Author’s Note: I couldn’t help being reminded of the lake not far from my sister’s house when I wrote this. Well, that and the lake my uncle lives next to.
“Something go wrong at the bank?”
Cress shook his head, taking the first chair he could find. “No. Just… did our best not to lead them back here. If we are going to attempt to stay in one place, to plan and let Enya work on her control for a while before we make our move, the last thing we need is them knowing where we are.”
“So you drained yourself creating fake storms again?”
“He drained himself trying to teach me to make fake storms. Poor baby. He was so frustrated,” Oceana said, touching her brother’s cheek with a smile. He’d been rather patient, but she knew how much that had taken out of him, not just in teaching her and not intervening, but in keeping himself from yelling at her every time she failed to do what he wanted.
Cress sighed. “I don’t know how to teach someone to do it, not even Occie. For me, it’s so simple and I don’t really think about it, but I’ve been trying to show her, and it doesn’t make sense. I don’t… I don’t understand why I am the way I am—and a part of me doesn’t want to know.”
“I don’t blame you for that,” Oceana told him. She gave his cheek a kiss. “Go on. You’ve more than earned your lake time. I’ll see if I can find a beach ball or something…”
He glared at her, but it fell away to a smile. Playing in water almost always cheered him up, turning him more into the child he never had much of a chance to be.
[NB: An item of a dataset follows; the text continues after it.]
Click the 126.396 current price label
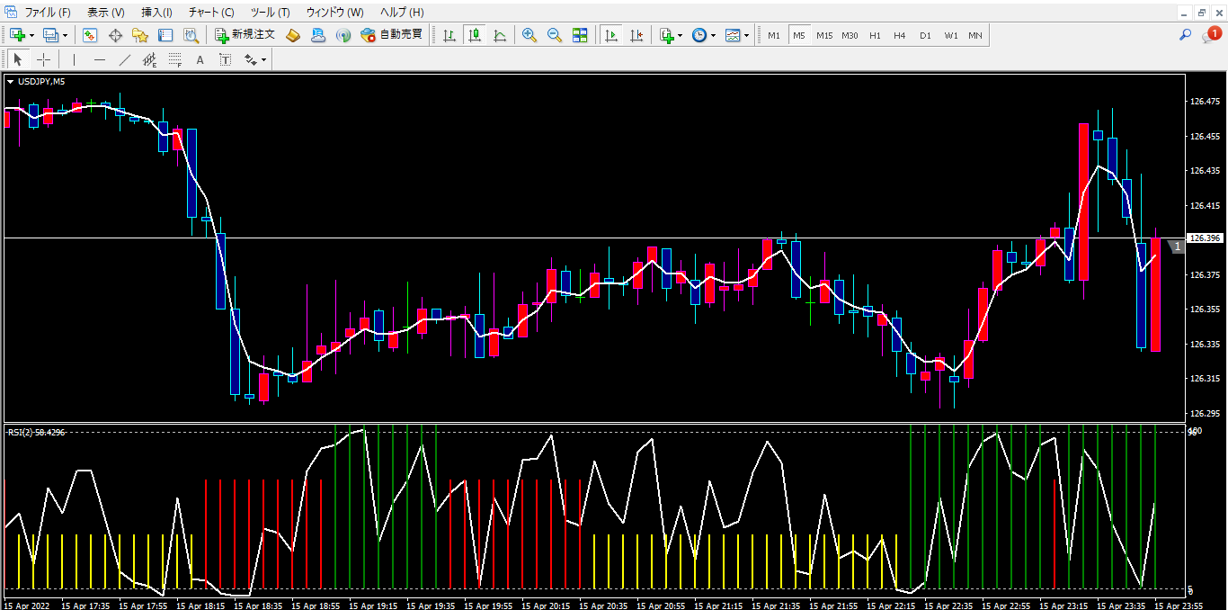The image size is (1228, 610). click(1205, 238)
He pulled away from her, and she grinned as he walked toward the back door, opening it to let the smell of the lake water rush in at them.
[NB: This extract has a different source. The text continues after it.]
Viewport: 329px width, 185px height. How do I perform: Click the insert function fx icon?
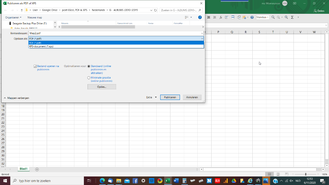pyautogui.click(x=221, y=17)
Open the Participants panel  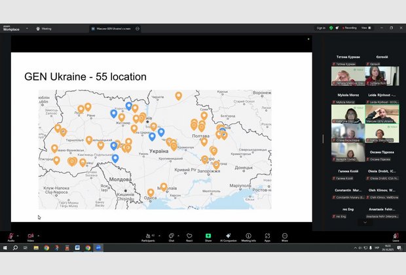pos(148,236)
“Oh, this is one of those places I could stay forever.”
“I think just about all of us could,” Moira said, coming over to Occie’s side. “If not for your parents, maybe we could have bought one of these kind of run down hotels out off the beaten path, each of us made a cabin our own, and lived out a quiet, peaceful life.”
“That what you’re interested in?”
“It’s not you, Firebug, that’s for sure.”
Oceana frowned, and Cress laughed, shaking his head as he ducked out the door. Moira rolled her eyes, shaking her head as she did. “He’s loopy now, isn’t he?”
“Cress? I don’t know. I guess that depends on if he goes down there and skinny-dips or not.”
Flint frowned. “You have got to be kidding. That man does not skinny-dip.”
“Not in the daytime, at least,” Oceana said with a smile, looking back at the door. “So if anyone decides they want to go down there, they don’t need to fear being flashed or anything. It is just that the more contact he has with the water the better it is for him. He needs to get as much of him under the water as possible and keep it that way for as long as he can.”
“Yet you two still get mad when I call you ‘guppies’ or mention anything about fish.”
Oceana gave Enya a look. “I thought you knew why he was so sensitive to that. Hannah throwing him over because he was ‘like a fish’ after she’d led him on for so long…”
“Yeah, there’s that, but he’s such a kid when he’s in the water or around it. I remember telling him about this lake I used to see from work, all drained because of drought, and when I lost that job, I walked over and sat on the beach, just watching that pathetic bit of water, and next thing I know, it’s up against my feet and he’s sitting next to me, telling me to take some of the money our parents had to tide me over until the economy got better. First time I’d seen him in years, and it was like he hadn’t aged a day over ten when we used to take those trips to the lake and he’d claim it for his own. Of course, that didn’t last forever. I could see it all when he said he was going—the life went out of him, the worry was back, and he looked like someone way past his age all over again.”
“That’s my brother,” Oceana agreed. She let out a breath. “We left what was in the safe-deposit box in the car. I’m not sure I ever saw the key before, not in any of the times we went to look at that thing and see what we might need from it, neither of us know what it’s for, but it’s got his name on it. I think he’s going to need a while before he can deal with that, so… Just let him be a kid in the water for a change.”
Moira nodded. “He can have some time. We won’t be ready to go after Stone right away, and we still don’t know for sure where he is.”
Oceana closed her eyes. “I’m going down to join Cress.”
Terra put a hand on her arm. “We’ll get him back, Occie. We have to get him back.”
Oceana pulled away from her. She couldn’t afford to let those floodgates open right now. She had to keep that back, hold it in until—well, she would rather just get Stone back and never deal with those feelings at all. “I hope so.”